When moving, you do not want to find yourself in the following scenario. You have just sold your home and are ready to move all your belongings. You call a moving company and they give you a quote over the phone. The price sounds good, so you agree to have them move your belongings. The company you called subcontracts to another company, without letting you know. The truck comes and picks up your belongings. This is when the trouble begins. When the truck arrives at your new residence, you are then presented with a bill that is about two hundred dollars more than the price that was quoted to you and you agreed to pay. You find that you can’t get a hold of the company to complain and you have to accept the bill, in order to have your belongings brought in your new residence.
After the movers have left you discover that many of your belongings are now broken and that there wasn’t any insurance covering them. Therefore, you find yourself with broken possession and having paid more to the mover than you originally agreed. How do you protect yourself from this type of criminal behavior?

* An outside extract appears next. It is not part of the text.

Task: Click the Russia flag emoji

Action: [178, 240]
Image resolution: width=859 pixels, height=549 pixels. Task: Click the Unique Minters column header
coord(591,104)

There are ways to protect yourself and you should put these into practice, whenever you are planning to move from your current place of residence. First of all, you should contact the U.S. or Canadian Mover’s Association for a list of reputable movers. The number for these agencies can be found either online or in your phone directory.
A reputable mover will do an on site inspection and will give you an estimate in writing; this would be a good time to discuss insurance options. Ask if their company uses sub-contractors. If they do use subcontractors, get the name of the company and check the company out with the U.S. or Canadian Mover’s Association. Always, always make sure you fully understand the contract before signing it. You may also want to check their reliability report with your local BBB.
Moving can be a happy occasion, after all you are embarking on a new phase of your life. Make it is a safe occasion, as well, don’t let an unscrupulous mover ruin the moment or destroy your things, while making of with your money. Some movers might offer you a lower price than a reputable mover would, and there is a reason for this. Chances are you could be the victim of a scam. So check the company out before entering into any agreements with them.
If a friend of yours recommends a moving company, and your friend says they were great, have them checked out anyways. Sometimes, it is better to be safe than sorry. Remember, these people will have all your most precious possessions in one of their vehicles; you don’t want to find yourself having to pay extra money only to recover a lot of damaged property. Moving can be both a happy and safe experience, if you organize your move with wisdom.